*EXERCISE DESCRIPTION*
After locating "Viewport: 1117px width, 408px height." in the listing below, copy that line and each one after it exactly, ending with the line that has "Click the Apply button at bottom".
[[ EXERCISE DATA, beginning ]]
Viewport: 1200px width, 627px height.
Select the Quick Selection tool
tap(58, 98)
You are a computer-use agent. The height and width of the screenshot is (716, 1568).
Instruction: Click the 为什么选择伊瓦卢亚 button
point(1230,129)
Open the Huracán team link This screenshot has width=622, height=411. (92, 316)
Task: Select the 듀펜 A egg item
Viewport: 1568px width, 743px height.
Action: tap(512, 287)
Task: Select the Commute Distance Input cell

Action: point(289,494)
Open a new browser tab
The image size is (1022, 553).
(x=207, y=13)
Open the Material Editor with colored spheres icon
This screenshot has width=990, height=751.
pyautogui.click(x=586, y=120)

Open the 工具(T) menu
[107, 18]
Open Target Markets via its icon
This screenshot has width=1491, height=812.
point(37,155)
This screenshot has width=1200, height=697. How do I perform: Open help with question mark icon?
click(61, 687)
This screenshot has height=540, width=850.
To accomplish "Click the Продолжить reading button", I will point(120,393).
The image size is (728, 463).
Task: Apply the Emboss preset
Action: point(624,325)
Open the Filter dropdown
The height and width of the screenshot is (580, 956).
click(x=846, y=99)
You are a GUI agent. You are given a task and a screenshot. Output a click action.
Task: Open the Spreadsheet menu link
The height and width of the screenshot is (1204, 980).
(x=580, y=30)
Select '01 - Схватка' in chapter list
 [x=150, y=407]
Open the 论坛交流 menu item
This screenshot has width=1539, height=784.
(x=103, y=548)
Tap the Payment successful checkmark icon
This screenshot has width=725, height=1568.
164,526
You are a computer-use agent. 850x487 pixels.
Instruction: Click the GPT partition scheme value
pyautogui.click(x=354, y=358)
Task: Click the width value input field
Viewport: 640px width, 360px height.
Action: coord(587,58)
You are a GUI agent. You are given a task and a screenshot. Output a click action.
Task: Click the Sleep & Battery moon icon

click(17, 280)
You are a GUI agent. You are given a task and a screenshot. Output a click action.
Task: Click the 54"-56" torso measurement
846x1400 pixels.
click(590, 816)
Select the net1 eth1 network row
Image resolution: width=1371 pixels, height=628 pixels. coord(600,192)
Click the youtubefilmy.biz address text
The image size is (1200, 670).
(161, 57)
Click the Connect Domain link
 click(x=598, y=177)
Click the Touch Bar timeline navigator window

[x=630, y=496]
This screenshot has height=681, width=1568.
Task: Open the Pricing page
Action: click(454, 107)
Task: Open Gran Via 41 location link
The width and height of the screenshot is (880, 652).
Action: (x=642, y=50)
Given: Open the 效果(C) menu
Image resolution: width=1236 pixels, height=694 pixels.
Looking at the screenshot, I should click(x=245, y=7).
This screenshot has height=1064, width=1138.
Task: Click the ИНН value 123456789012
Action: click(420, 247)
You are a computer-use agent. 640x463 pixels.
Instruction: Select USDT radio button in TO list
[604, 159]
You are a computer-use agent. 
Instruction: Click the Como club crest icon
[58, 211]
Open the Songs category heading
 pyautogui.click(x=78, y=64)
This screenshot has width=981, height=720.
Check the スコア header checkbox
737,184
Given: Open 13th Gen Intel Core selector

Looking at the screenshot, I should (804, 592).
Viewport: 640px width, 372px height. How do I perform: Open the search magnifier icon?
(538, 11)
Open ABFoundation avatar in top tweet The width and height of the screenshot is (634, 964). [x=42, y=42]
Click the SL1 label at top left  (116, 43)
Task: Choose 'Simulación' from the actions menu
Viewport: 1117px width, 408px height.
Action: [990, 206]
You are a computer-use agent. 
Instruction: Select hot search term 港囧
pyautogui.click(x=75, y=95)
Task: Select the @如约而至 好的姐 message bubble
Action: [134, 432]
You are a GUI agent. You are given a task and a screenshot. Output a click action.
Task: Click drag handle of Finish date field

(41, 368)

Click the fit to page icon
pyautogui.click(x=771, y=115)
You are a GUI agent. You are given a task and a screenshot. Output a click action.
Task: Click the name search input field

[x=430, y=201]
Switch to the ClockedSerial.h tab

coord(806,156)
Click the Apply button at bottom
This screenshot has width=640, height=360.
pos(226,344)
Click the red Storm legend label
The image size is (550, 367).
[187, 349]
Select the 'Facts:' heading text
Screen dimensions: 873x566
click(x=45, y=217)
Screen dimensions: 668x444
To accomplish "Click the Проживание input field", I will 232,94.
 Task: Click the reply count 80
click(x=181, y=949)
[[ EXERCISE DATA, end ]]
*REPLY*
Viewport: 1117px width, 408px height.
Action: [990, 206]
You are a computer-use agent. 
Instruction: Select hot search term 港囧
pyautogui.click(x=75, y=95)
Task: Select the @如约而至 好的姐 message bubble
Action: [134, 432]
You are a GUI agent. You are given a task and a screenshot. Output a click action.
Task: Click drag handle of Finish date field

(41, 368)

Click the fit to page icon
pyautogui.click(x=771, y=115)
You are a GUI agent. You are given a task and a screenshot. Output a click action.
Task: Click the name search input field

[x=430, y=201]
Switch to the ClockedSerial.h tab

coord(806,156)
Click the Apply button at bottom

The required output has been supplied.